◆ **Work instructions**
Exactly as written, return every line of the data below.

Collection entries:
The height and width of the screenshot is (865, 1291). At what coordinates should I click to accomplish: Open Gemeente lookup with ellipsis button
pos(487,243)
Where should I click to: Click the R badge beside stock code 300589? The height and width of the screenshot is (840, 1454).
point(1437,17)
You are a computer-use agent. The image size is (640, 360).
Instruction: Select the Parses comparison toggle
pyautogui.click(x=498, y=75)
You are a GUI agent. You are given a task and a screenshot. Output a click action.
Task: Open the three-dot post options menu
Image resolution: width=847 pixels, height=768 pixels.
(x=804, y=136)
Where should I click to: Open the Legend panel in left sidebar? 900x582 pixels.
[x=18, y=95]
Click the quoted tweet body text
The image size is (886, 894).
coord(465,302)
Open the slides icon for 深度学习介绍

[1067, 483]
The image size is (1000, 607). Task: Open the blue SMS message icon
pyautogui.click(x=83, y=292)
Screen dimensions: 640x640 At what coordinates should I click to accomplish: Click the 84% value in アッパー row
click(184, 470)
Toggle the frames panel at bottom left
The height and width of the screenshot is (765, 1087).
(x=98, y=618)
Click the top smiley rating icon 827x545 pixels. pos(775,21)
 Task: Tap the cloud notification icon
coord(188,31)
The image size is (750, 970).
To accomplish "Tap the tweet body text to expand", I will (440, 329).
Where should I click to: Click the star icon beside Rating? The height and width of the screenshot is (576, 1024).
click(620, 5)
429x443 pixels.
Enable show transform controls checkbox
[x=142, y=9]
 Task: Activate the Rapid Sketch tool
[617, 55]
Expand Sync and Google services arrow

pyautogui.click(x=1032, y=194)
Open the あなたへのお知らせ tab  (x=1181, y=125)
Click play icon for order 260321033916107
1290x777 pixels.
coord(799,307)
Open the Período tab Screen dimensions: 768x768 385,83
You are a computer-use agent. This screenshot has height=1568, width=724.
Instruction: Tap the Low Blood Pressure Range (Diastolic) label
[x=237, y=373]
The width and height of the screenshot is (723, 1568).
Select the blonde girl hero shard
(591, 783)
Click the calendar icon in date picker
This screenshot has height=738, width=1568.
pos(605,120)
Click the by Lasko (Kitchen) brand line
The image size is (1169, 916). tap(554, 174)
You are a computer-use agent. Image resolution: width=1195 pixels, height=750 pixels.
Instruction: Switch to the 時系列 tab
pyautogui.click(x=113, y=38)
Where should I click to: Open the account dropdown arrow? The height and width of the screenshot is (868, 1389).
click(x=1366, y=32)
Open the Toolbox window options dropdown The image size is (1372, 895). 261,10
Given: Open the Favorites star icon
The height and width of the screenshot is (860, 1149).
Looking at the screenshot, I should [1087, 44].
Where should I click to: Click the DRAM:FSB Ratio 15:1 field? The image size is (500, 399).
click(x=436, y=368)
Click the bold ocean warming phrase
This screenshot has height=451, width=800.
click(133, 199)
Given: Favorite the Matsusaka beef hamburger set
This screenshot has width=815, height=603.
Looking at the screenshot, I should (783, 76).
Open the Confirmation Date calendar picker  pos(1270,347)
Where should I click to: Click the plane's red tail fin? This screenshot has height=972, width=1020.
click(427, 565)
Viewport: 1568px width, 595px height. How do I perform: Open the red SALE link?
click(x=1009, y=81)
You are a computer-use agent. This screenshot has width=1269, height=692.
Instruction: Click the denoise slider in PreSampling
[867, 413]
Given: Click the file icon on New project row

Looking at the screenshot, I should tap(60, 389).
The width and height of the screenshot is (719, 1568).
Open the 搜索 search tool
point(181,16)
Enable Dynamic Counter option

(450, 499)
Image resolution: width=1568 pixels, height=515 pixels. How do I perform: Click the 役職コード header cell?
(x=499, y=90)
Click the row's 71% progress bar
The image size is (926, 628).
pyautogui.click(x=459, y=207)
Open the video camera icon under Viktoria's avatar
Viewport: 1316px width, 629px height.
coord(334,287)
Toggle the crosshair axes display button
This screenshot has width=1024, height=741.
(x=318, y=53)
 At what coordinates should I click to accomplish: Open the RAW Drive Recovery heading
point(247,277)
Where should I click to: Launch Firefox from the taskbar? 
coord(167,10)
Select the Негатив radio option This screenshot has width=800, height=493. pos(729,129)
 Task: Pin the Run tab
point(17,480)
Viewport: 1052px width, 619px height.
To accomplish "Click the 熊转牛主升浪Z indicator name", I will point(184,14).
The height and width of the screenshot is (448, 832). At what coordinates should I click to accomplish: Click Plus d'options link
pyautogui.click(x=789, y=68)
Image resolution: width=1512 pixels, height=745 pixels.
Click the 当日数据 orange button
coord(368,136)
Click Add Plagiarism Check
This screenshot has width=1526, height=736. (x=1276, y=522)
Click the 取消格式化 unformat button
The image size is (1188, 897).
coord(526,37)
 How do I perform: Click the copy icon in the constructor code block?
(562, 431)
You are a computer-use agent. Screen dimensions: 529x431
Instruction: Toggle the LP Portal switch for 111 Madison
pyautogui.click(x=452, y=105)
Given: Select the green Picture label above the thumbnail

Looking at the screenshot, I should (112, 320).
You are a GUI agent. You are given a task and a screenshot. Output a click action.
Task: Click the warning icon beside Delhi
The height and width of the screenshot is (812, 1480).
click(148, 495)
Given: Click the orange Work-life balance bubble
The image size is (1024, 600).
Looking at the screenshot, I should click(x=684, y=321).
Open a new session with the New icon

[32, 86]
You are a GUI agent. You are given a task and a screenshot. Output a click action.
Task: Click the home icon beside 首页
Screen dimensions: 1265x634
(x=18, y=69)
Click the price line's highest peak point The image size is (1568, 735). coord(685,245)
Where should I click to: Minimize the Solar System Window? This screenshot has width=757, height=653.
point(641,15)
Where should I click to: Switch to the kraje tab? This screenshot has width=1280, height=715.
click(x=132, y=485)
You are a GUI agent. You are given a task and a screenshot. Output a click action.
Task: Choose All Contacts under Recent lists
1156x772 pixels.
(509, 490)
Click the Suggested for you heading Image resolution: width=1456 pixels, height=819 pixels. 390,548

◆ **Response below**
The height and width of the screenshot is (865, 1291). At what coordinates should I click to accomplish: Open Gemeente lookup with ellipsis button
pos(487,243)
Where should I click to: Click the R badge beside stock code 300589? The height and width of the screenshot is (840, 1454).
point(1437,17)
You are a computer-use agent. The image size is (640, 360).
Instruction: Select the Parses comparison toggle
pyautogui.click(x=498, y=75)
You are a GUI agent. You are given a task and a screenshot. Output a click action.
Task: Open the three-dot post options menu
Image resolution: width=847 pixels, height=768 pixels.
(x=804, y=136)
Where should I click to: Open the Legend panel in left sidebar? 900x582 pixels.
[x=18, y=95]
Click the quoted tweet body text
The image size is (886, 894).
coord(465,302)
Open the slides icon for 深度学习介绍

[1067, 483]
The image size is (1000, 607). Task: Open the blue SMS message icon
pyautogui.click(x=83, y=292)
Screen dimensions: 640x640 At what coordinates should I click to accomplish: Click the 84% value in アッパー row
click(184, 470)
Toggle the frames panel at bottom left
The height and width of the screenshot is (765, 1087).
(x=98, y=618)
Click the top smiley rating icon 827x545 pixels. pos(775,21)
 Task: Tap the cloud notification icon
coord(188,31)
The image size is (750, 970).
To accomplish "Tap the tweet body text to expand", I will (440, 329).
Where should I click to: Click the star icon beside Rating? The height and width of the screenshot is (576, 1024).
click(620, 5)
429x443 pixels.
Enable show transform controls checkbox
[x=142, y=9]
 Task: Activate the Rapid Sketch tool
[617, 55]
Expand Sync and Google services arrow

pyautogui.click(x=1032, y=194)
Open the あなたへのお知らせ tab  (x=1181, y=125)
Click play icon for order 260321033916107
1290x777 pixels.
coord(799,307)
Open the Período tab Screen dimensions: 768x768 385,83
You are a computer-use agent. This screenshot has height=1568, width=724.
Instruction: Tap the Low Blood Pressure Range (Diastolic) label
[x=237, y=373]
The width and height of the screenshot is (723, 1568).
Select the blonde girl hero shard
(591, 783)
Click the calendar icon in date picker
This screenshot has height=738, width=1568.
pos(605,120)
Click the by Lasko (Kitchen) brand line
The image size is (1169, 916). tap(554, 174)
You are a computer-use agent. Image resolution: width=1195 pixels, height=750 pixels.
Instruction: Switch to the 時系列 tab
pyautogui.click(x=113, y=38)
Where should I click to: Open the account dropdown arrow? The height and width of the screenshot is (868, 1389).
click(x=1366, y=32)
Open the Toolbox window options dropdown The image size is (1372, 895). 261,10
Given: Open the Favorites star icon
The height and width of the screenshot is (860, 1149).
Looking at the screenshot, I should [1087, 44].
Where should I click to: Click the DRAM:FSB Ratio 15:1 field? The image size is (500, 399).
click(x=436, y=368)
Click the bold ocean warming phrase
This screenshot has height=451, width=800.
click(133, 199)
Given: Favorite the Matsusaka beef hamburger set
This screenshot has width=815, height=603.
Looking at the screenshot, I should (783, 76).
Open the Confirmation Date calendar picker  pos(1270,347)
Where should I click to: Click the plane's red tail fin? This screenshot has height=972, width=1020.
click(427, 565)
Viewport: 1568px width, 595px height. How do I perform: Open the red SALE link?
click(x=1009, y=81)
You are a computer-use agent. This screenshot has width=1269, height=692.
Instruction: Click the denoise slider in PreSampling
[867, 413]
Given: Click the file icon on New project row

Looking at the screenshot, I should tap(60, 389).
The width and height of the screenshot is (719, 1568).
Open the 搜索 search tool
point(181,16)
Enable Dynamic Counter option

(450, 499)
Image resolution: width=1568 pixels, height=515 pixels. How do I perform: Click the 役職コード header cell?
(x=499, y=90)
Click the row's 71% progress bar
The image size is (926, 628).
pyautogui.click(x=459, y=207)
Open the video camera icon under Viktoria's avatar
Viewport: 1316px width, 629px height.
coord(334,287)
Toggle the crosshair axes display button
This screenshot has width=1024, height=741.
(x=318, y=53)
 At what coordinates should I click to accomplish: Open the RAW Drive Recovery heading
point(247,277)
Where should I click to: Launch Firefox from the taskbar? 
coord(167,10)
Select the Негатив radio option This screenshot has width=800, height=493. pos(729,129)
 Task: Pin the Run tab
point(17,480)
Viewport: 1052px width, 619px height.
To accomplish "Click the 熊转牛主升浪Z indicator name", I will point(184,14).
The height and width of the screenshot is (448, 832). At what coordinates should I click to accomplish: Click Plus d'options link
pyautogui.click(x=789, y=68)
Image resolution: width=1512 pixels, height=745 pixels.
Click the 当日数据 orange button
coord(368,136)
Click Add Plagiarism Check
This screenshot has width=1526, height=736. (x=1276, y=522)
Click the 取消格式化 unformat button
The image size is (1188, 897).
coord(526,37)
 How do I perform: Click the copy icon in the constructor code block?
(562, 431)
You are a computer-use agent. Screen dimensions: 529x431
Instruction: Toggle the LP Portal switch for 111 Madison
pyautogui.click(x=452, y=105)
Given: Select the green Picture label above the thumbnail

Looking at the screenshot, I should (112, 320).
You are a GUI agent. You are given a task and a screenshot. Output a click action.
Task: Click the warning icon beside Delhi
The height and width of the screenshot is (812, 1480).
click(148, 495)
Given: Click the orange Work-life balance bubble
The image size is (1024, 600).
Looking at the screenshot, I should click(x=684, y=321).
Open a new session with the New icon

[32, 86]
You are a GUI agent. You are given a task and a screenshot. Output a click action.
Task: Click the home icon beside 首页
Screen dimensions: 1265x634
(x=18, y=69)
Click the price line's highest peak point The image size is (1568, 735). coord(685,245)
Where should I click to: Minimize the Solar System Window? This screenshot has width=757, height=653.
point(641,15)
Where should I click to: Switch to the kraje tab? This screenshot has width=1280, height=715.
click(x=132, y=485)
You are a GUI agent. You are given a task and a screenshot. Output a click action.
Task: Choose All Contacts under Recent lists
1156x772 pixels.
(509, 490)
Click the Suggested for you heading Image resolution: width=1456 pixels, height=819 pixels. 390,548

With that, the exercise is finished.